Kenyataanya 56 tahun sejak UUPA disahkan,
nasib kaum tani Indonesia tidak banyak berubah, masih miskin dan terus
dipinggirkan. Berbagai persoalan dihadapi oleh kaum tani dan rakyat Indonesia,
baik bersifat daerah, nasional maupun internasional. Penggusurn paksa dan
perampasan hak atas tanah di berbagai daerah, kekerasan dan penangkapan paksa,
pendudukan lahan dan reclaiming hingga kebijakan tukar guling lahan antara
pemerintah daerah dan pengembang yang merusak ekosistem, bencana alam, hingga krisis
pangan yang saat ini kita rasakan bersama. Sepanjang sepuluh tahun (2004
-2014), kejadian konflik agraria di tanah air terus menunjukkan peningkatan.
KPA mencatat telah terjadi 1.391 konflik agraria di seluruh wilayah Republik
Indonesia, dengan areal konflik seluas 5.711.396 hektar, dimana terdapat lebih
dari 926.700 kepala keluarga harus menghadapi ketidakadilan agraria dan konflik
berkepanjangan. Masalah sektoralisme kebijakan dan kelembagaan dalam hal
pengelolaan sumber-sumber agraria menjadi penyumbang konflik-konflik yang
terjadi. Berdasarkan sektor, maka konflik agraria yang terjadi di sektor
perkebunan sebanyak 536 konflik, bidang infrastruktur 515 konflik, sektor
kehutanan 140 konflik, sektor tambang 90 konflik, sektor pertanian 23 konflik,
pesisir-kelautan 6 konflik dan lain-lain. Ketidakberpihakan pemerintah kepada
masyarakat yang tengah berkonflik, tindakan intimidasi dan kriminalisasi, serta
pemilihan cara-cara represif oleh aparat kepolisian dan militer dalam
penanganan konflik agraria yang melibatkan kelompok masyarakat petani dan
komunitas adat telah mengakibatkan 1.354 orang ditahan, 553 mengalami
luka-luka, 110 tertembak peluru aparat, serta tewasnya 70 orang di
wilayah-wilayah konflik tersebut selama periode 2004–2014 (Data Konflik KPA, 2014).

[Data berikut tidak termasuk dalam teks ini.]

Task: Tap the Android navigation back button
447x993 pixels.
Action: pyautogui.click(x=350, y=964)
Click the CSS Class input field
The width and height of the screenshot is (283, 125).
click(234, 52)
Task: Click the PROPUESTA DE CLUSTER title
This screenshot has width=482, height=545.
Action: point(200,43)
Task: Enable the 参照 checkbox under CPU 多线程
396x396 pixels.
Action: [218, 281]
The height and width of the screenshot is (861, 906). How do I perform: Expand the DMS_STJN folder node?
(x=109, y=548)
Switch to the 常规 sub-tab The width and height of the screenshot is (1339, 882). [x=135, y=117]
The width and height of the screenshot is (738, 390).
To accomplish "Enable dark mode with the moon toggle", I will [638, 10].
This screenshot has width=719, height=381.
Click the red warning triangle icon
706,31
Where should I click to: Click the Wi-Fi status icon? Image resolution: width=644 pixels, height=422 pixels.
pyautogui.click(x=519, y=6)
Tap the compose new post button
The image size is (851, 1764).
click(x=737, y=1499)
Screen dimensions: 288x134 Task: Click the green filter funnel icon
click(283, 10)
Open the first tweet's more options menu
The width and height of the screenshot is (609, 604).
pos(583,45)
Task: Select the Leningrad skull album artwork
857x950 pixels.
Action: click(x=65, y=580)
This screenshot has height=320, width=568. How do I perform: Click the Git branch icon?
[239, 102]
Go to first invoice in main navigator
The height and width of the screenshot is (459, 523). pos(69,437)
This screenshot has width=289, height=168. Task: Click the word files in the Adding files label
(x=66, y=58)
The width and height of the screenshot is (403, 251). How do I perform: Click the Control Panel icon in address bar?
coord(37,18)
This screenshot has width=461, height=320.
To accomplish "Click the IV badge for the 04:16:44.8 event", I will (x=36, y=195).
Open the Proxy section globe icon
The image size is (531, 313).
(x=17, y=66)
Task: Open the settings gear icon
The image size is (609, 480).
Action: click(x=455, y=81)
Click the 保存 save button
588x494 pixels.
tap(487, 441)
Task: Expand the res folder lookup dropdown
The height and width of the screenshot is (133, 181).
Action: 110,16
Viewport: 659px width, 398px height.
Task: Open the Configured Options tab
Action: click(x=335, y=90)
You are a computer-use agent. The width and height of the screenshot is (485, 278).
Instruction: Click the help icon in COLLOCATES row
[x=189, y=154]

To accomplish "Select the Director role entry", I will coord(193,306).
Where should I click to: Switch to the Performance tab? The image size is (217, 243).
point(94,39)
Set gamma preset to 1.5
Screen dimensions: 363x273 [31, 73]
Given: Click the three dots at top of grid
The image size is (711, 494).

Badan Pertanahan Nasional (BPN) menghitung bahwa persoalan konflik agraria
telah menyebabkan kerugian ekonomi yang tidak sedikit. Luas tanah produktif
obyek sengketa yang tidak dapat dimanfaatkan atau tidak digunakan secara
optimal seluas 607.886 hektar atau seluas 6.078.860.000 m2. Secara ekonomi,
nilai tanah yang menjadi obyek sengketa, jika kita hitung dengan NJOP tanah
terendah (Rp.15.000), maka kerugian Negara telah mencapai Rp. 91,1829 Triliun.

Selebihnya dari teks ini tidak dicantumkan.